## Required work
Among the lines of the records, please find those that contain the word "click" and copy them.

Items from a dataset
########################################

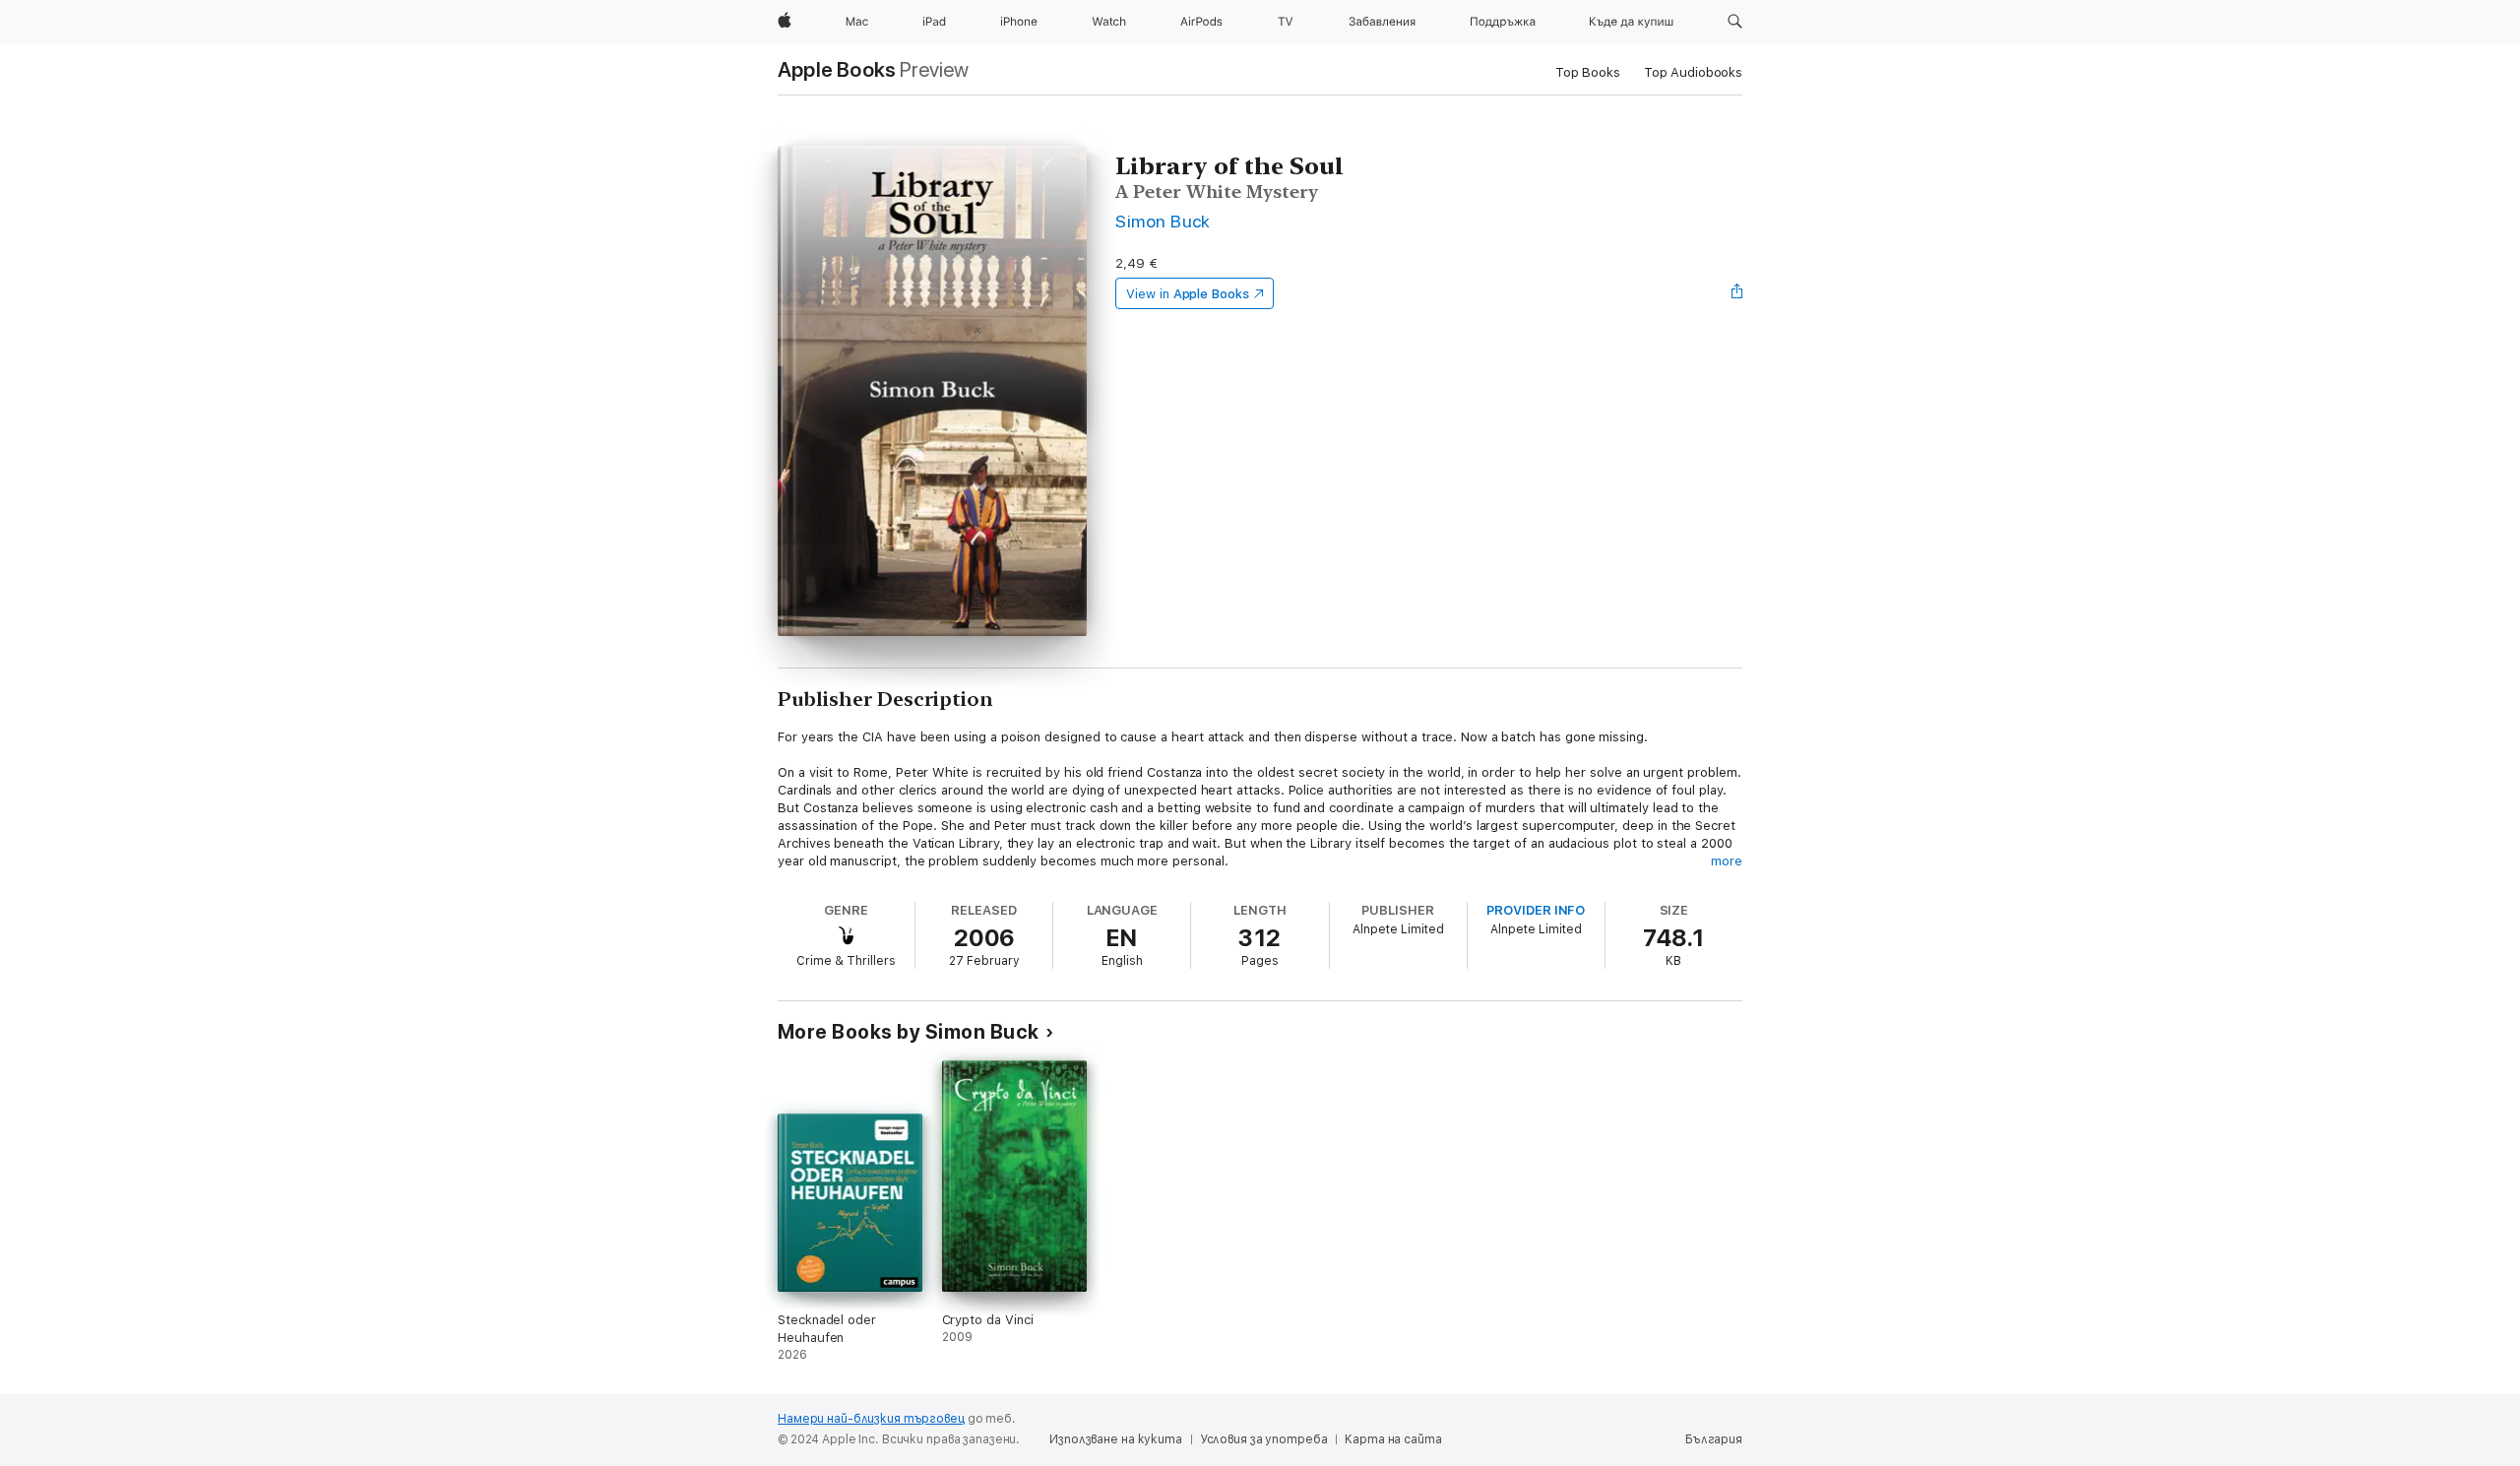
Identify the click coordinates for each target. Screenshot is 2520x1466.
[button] (1735, 21)
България (1713, 1439)
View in (1187, 294)
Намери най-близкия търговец (871, 1419)
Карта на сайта (1393, 1439)
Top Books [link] (1587, 72)
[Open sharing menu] (1737, 293)
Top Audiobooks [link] (1693, 72)
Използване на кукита (1115, 1439)
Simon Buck (1163, 221)
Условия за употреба (1264, 1439)
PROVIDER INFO (1535, 910)
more (1726, 861)
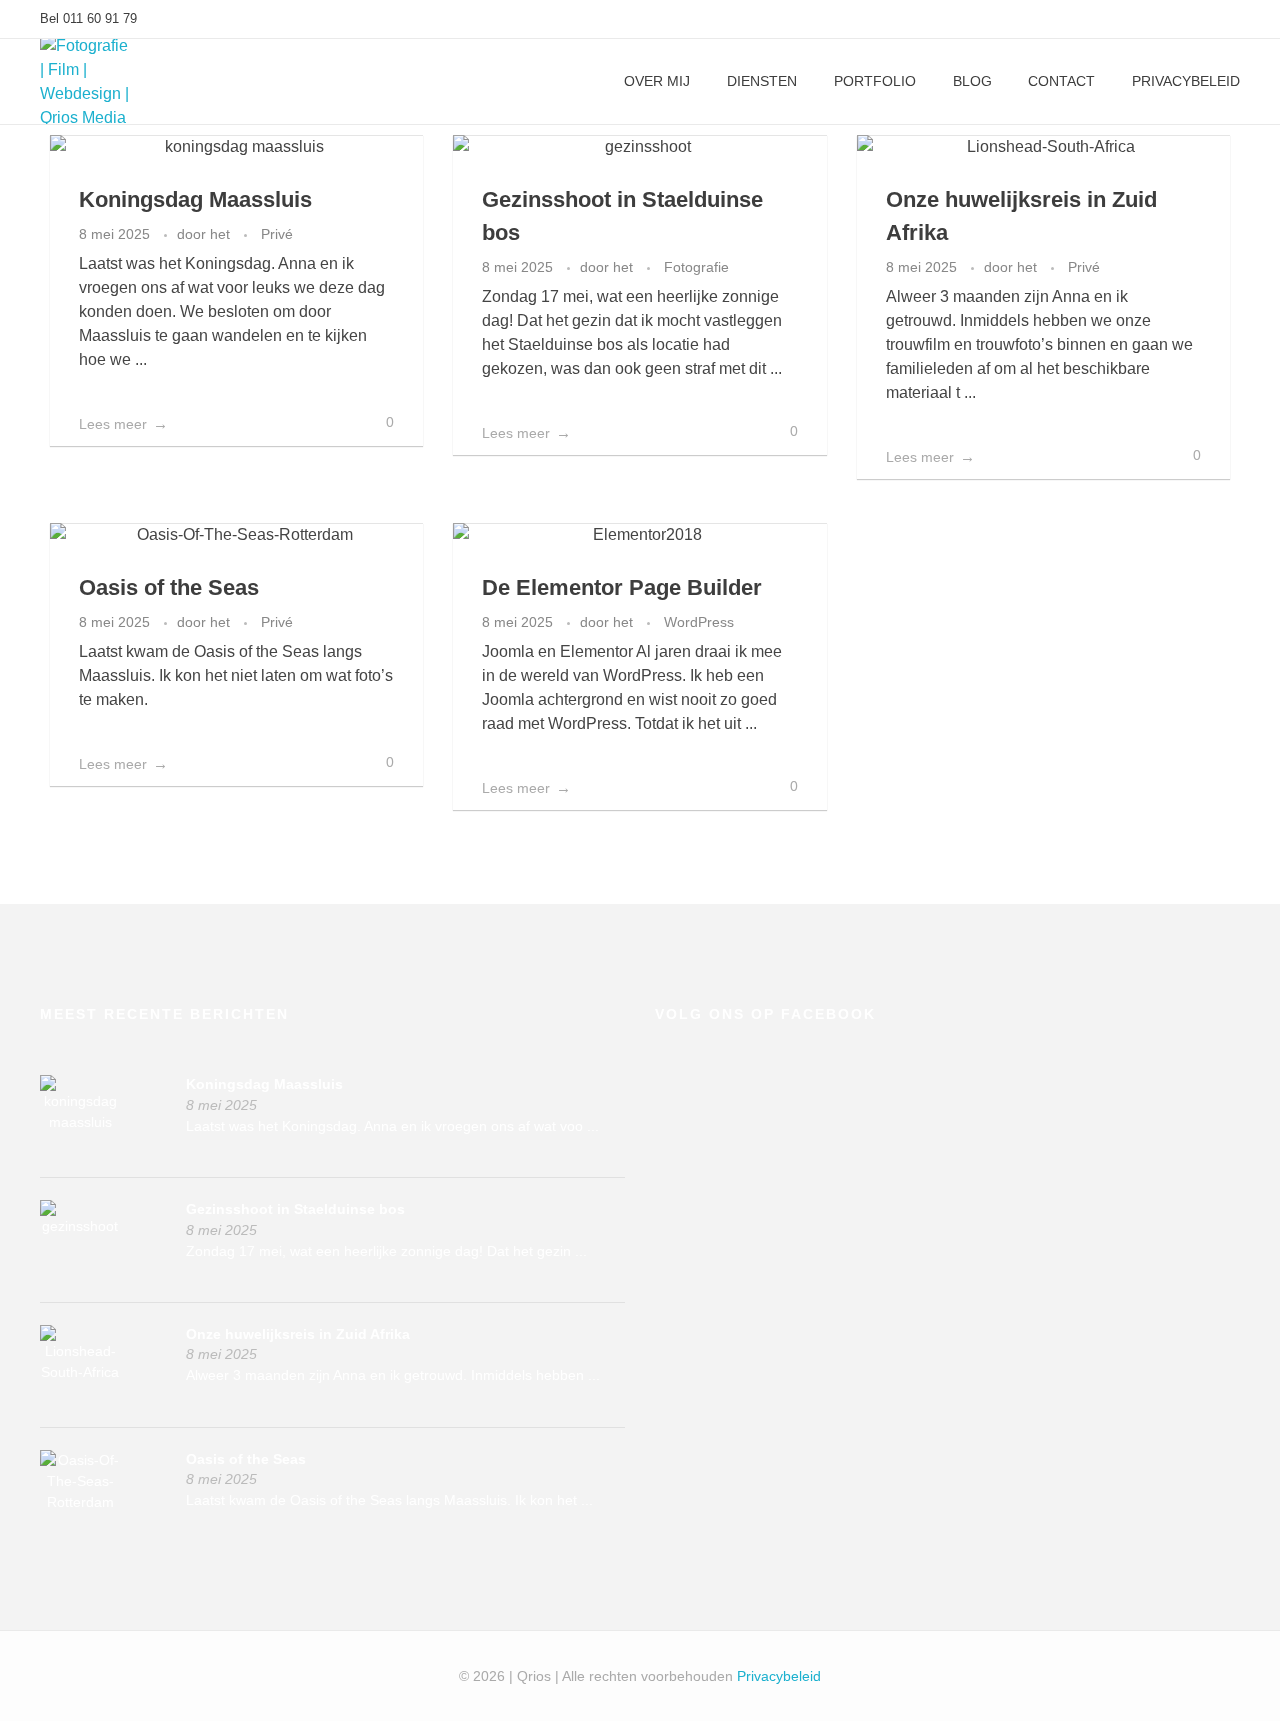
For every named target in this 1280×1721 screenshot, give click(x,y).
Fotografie (696, 267)
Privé (277, 234)
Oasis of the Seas (169, 587)
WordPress (699, 622)
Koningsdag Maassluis (195, 199)
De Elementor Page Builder (622, 587)
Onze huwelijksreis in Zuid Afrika (298, 1334)
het (222, 234)
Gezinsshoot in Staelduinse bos (295, 1209)
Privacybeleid (779, 1676)
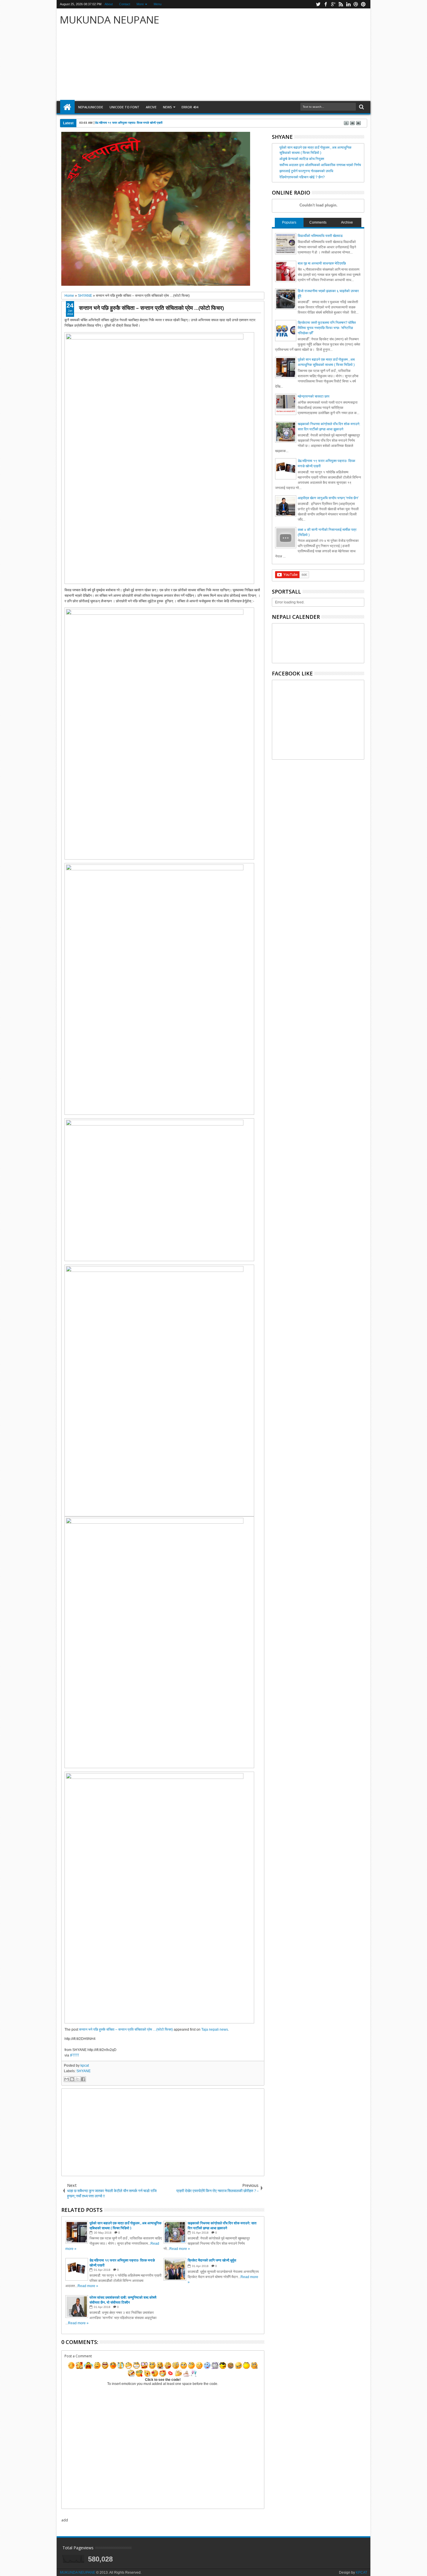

########################################

## Worked solution
Identify the click coordinates for each target. Screenshot is 2520x1466.
For every named target in this 1280×1721 screenshot, give click(x,y).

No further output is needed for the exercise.